Authorities are still searching for answers following a bizarre firefight Sunday between a suspicious person and a security guard patrolling a Tennessee nuclear power plant.

The Federal Bureau of Investigation has taken the reigns of the probe, but so far authorities say they have yet to identify the mysterious man who fired at least two shots at a security guard early Sunday morning next to a facility on the property of the Tennessee Valley Authority’s Watts Bar nuclear power plant, about 60 miles southwest of Knoxville.

The FBI is being joined in the investigation by the United States Nuclear Regulatory Commission.

According to investigators, a Tennessee Valley Authority security officer was routinely patrolling the nuclear plant at around 2 a.m. Sunday when he located a suspicious person in a restricted area, only a few hundred yards from the protected area that houses the nuclear reactor and power production facilities.

“They spoke for a few seconds. The officer didn’t believe there was any danger,” TVA spokesman Jim Hopson tells reporters.

In a manner of only seconds, though, things quickly changed. The suspect successfully fled the scene seconds later, says Hopson, but not before exchanging gunfire with the security guard.

Hopson says that amid the confrontation, the suspect pulled a handgun and fired at least two shots at the officer and then fled in a nearby flat-bottomed boat docked at a concrete ramp on the shore of the Tennessee River.

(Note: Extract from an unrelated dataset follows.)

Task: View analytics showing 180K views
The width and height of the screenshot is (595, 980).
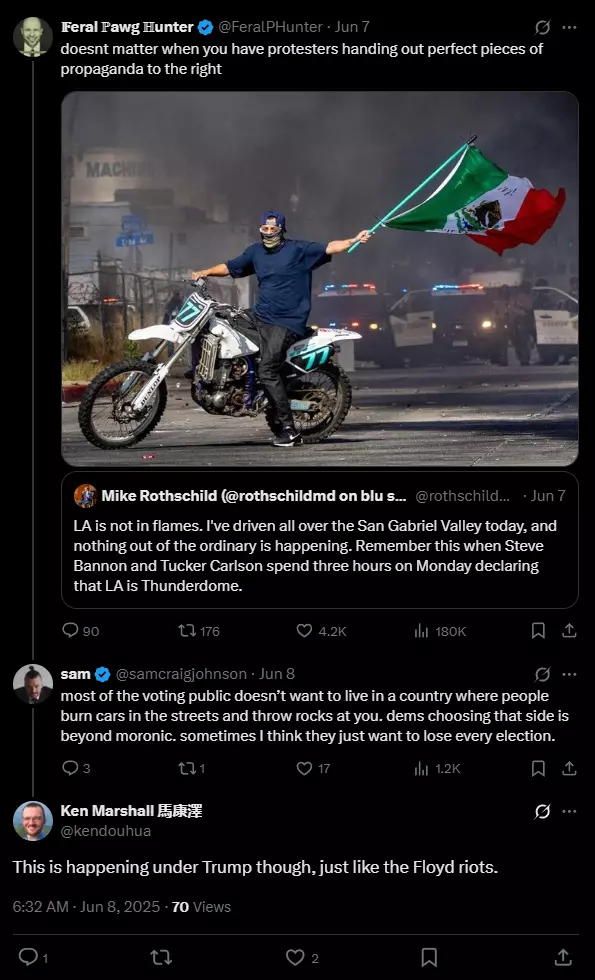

“The individual fired on the officer, striking the officer’s vehicle,” Hopson says. “The officer returned fire, and as the officer was calling for backup, the individual fled the scene.”

The security guard was not harmed in the incident, and authorities believe the suspect got away without being hit as well. More than 48 hours later, though, investigators are still not sure what to make of the event.

“To protect the health and safety of the general public, is to ensure those who may want to interfere with our safety system or the reactor itself, don’t have that opportunity,” Hopson says. “But anytime you have shots taken at a security officer at a nuclear plant, that’s a big issue.”

In the immediate aftermath, the Nuclear Regulatory Commission put the Watts Bar facility on “unusual event” alert, the lowest of the agencies four emergency classifications, but removed that warning after a search of the property later in the afternoon.